Cachoeira: CNJ determina reativação do Cartório de Santiago do Iguape

Foto: Reprodução

Na última quarta-feira (24) o Conselho Nacional de Justiça (CNJ) determinou a reativação do Cartório de Registro Civil das Pessoas Naturais com Funções Notariais do Distrito de Santiago do Iguape, distrito de Cachoeira. De acordo com o CNJ a decisão deve beneficiar mais de 10 mil pessoas que moram na região. Em abril desse ano, conforme publicamos (AQUI), o Tribunal de Justiça realizou uma audiência pública para debater ações sobre o retorno do Cartório de Registro Civil de Santiago do Iguape.

O Poder Judiciário baiano alegava que a comarca se mostrava inviável financeiramente, causando prejuízos ao Fundo Especial de Compensação do Estado da Bahia (Fecom). Com a determinação do TJBA, o atendimento passou a ser feito na Comarca de Cachoeira, que fica a 40 km de Santiago.

Para avaliar a situação apresentada no Procedimento de Controle Aministrativo (PCA) 0005674-56.2018, o relator do processo, conselheiro Valdetário Monteiro, foi à Bahia, conhecer as circunstâncias sociais, culturais e históricas dos moradores da região do Vale do Iguape. A visita ocorreu em abril. A ideia, inicialmente, era tentar por meio de uma conciliação, a resolução do conflito. “Não chegou a haver acordo, mas o encontro acabou transformando-se em uma audiência pública, com ativa participação da população”, lembra o conselheiro.

População sofrida

A Associação Quilombola de Santiago assim como a Associação de Mulheres Quilombolas e Marisqueiras do Iguape, entre outros autores do processo, argumentavam que a população residente na cidade “é composta de pessoas pobres, vivendo da lavoura, da pesca e do catado de marisco”. E que a permanência do Cartório no Distrito de Santiago do Iguape se justificaria “para garantir a cidadania, dignidade da pessoa humana e qualidade de vida a essa população tão sofrida, além de ser cumprimento da lei”.

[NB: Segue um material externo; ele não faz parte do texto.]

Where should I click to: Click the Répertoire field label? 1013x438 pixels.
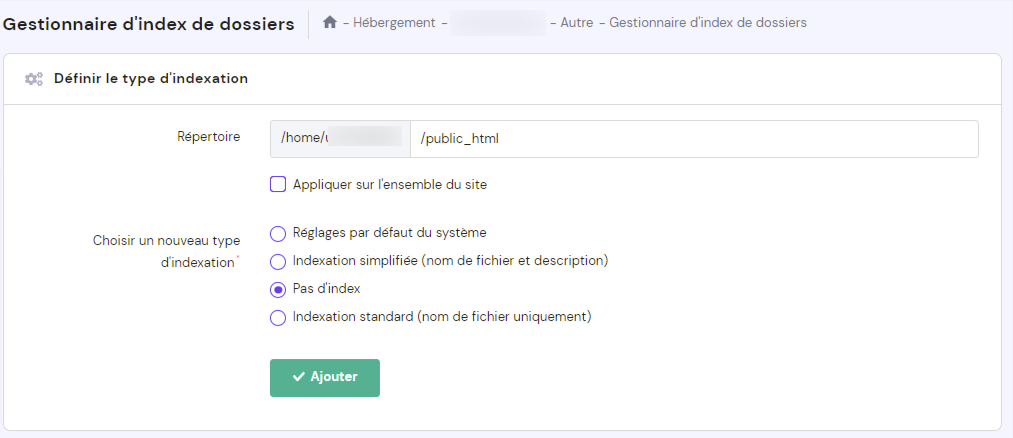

Para Valdetário, não há dúvidas de que a extinção do cartório ensejaria prejuízos “não apenas àquela população, mas ao Brasil. Entre os valiosos livros existentes no acervo do cartório, alguns contém tristes lembranças de um Brasil escravagista, onde foram registradas compra e venda de seres humanos”, afirmou. O conselheiro também alertou que, com a desativação do cartório, a subnotificação de nascimentos e óbitos aumentaria substancialmente.